Завадский, зная, что Раневская периодически вспоминает про тот свет, попытался укорить:

– Фаина Георгиевна, вы же современная женщина, народная артистка, какой тот свет?!

– А что, разве народные артистки остаются на этом?

* * *

– Фаина, я тебя переживу! – твердо заявляет Вера Марецкая.

– Хоть в очереди на тот свет я тебя опережу.

Вера Марецкая умерла раньше на шесть лет, Раневская пережила всю великолепную троицу – Завадского, Орлову и Марецкую.

* * *

– Что нужно человеку для счастья? – задает Раневской риторический вопрос журналистка, зная о ее репутации блестящего острослова.

– Смотря кому. Вот вам, например, чтобы я острила, а мне, чтобы вы от меня отстали.

* * *

– Репортеры с каждым годом становятся все хуже. Но раньше глупости спрашивали о театре, а сейчас просто глупости. Названий пьес не знают, авторов не помнят, отвечать на их вопросы страшно, чтобы не поставить в тупик именами классиков. Скоро придется сначала лекцию читать о русской литературе и театре, чтобы знали, что спрашивать.

* * *

– Свобода возможна всегда и везде, только платить за нее приходится разную цену. Некоторые жадные предпочитают оставаться рабами.

* * *

– Одно знаю точно: живыми из этой жизни не уходят!

* * *

– Если горе от ума, значит, большинство вокруг несчастными только прикидываются.

* * *

– Фаина, ты ворчишь, потому что стареешь, – выговаривает Раневской Марецкая.

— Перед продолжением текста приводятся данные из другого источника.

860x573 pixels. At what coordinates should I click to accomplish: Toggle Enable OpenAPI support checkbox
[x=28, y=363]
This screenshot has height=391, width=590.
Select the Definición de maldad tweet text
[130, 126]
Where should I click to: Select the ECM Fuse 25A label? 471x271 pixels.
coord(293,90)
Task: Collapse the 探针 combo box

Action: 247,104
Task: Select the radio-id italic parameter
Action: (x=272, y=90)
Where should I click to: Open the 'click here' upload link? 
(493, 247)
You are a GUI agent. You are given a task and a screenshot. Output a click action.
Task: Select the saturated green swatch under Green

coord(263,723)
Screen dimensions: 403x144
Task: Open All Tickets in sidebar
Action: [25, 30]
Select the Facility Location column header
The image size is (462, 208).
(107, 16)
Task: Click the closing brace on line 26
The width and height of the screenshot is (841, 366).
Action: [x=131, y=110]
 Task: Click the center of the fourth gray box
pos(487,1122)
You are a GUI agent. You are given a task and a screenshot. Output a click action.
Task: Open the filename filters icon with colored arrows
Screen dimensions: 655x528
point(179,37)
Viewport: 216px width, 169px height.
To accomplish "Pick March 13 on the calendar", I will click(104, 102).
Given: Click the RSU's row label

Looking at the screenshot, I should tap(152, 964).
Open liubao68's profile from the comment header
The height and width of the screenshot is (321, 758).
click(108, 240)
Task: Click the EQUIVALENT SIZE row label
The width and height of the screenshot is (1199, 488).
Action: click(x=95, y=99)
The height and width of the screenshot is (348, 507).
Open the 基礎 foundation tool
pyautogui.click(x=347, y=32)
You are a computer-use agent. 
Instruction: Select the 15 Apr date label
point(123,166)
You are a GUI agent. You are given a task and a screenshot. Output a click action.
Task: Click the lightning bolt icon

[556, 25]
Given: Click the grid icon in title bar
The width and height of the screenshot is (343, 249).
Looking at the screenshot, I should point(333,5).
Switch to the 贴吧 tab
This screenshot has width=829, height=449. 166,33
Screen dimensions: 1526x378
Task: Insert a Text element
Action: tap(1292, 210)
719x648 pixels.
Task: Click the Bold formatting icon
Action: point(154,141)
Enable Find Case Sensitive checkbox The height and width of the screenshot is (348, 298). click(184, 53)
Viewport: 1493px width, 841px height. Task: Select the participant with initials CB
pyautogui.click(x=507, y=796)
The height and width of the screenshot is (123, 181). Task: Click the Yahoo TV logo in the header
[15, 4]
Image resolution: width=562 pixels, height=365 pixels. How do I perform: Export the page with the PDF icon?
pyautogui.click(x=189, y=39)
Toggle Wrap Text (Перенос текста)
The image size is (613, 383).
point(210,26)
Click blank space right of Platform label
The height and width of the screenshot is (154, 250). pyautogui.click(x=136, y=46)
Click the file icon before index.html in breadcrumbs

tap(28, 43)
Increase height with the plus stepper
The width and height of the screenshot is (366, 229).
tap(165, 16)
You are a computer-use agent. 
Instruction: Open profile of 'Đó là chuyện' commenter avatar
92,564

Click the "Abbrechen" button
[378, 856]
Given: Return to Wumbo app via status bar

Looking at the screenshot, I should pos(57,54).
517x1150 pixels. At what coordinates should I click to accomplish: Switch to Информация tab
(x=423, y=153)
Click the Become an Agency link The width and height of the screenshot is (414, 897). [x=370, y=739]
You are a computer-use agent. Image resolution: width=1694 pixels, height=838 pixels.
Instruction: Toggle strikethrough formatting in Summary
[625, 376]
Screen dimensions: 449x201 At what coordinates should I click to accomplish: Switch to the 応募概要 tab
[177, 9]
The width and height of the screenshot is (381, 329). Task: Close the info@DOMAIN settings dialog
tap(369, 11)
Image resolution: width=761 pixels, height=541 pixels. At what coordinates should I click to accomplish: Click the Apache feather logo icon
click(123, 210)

– Ты думаешь, если я перестану ворчать, в году станет на пару месяцев больше?

* * *

– Если говорю, что нужна операция, проблемы с лекарствами, мало кто верит. Если вру, что здорова, как лошадь, – не верят просто из зависти. Если вру о самых разных неизлечимых болезнях – верят почти с удовольствием.

* * *

– Болеть или не болеть – решает сам пациент. Врач здесь ни при чем. Врачи нужны, только чтобы ставить диагнозы.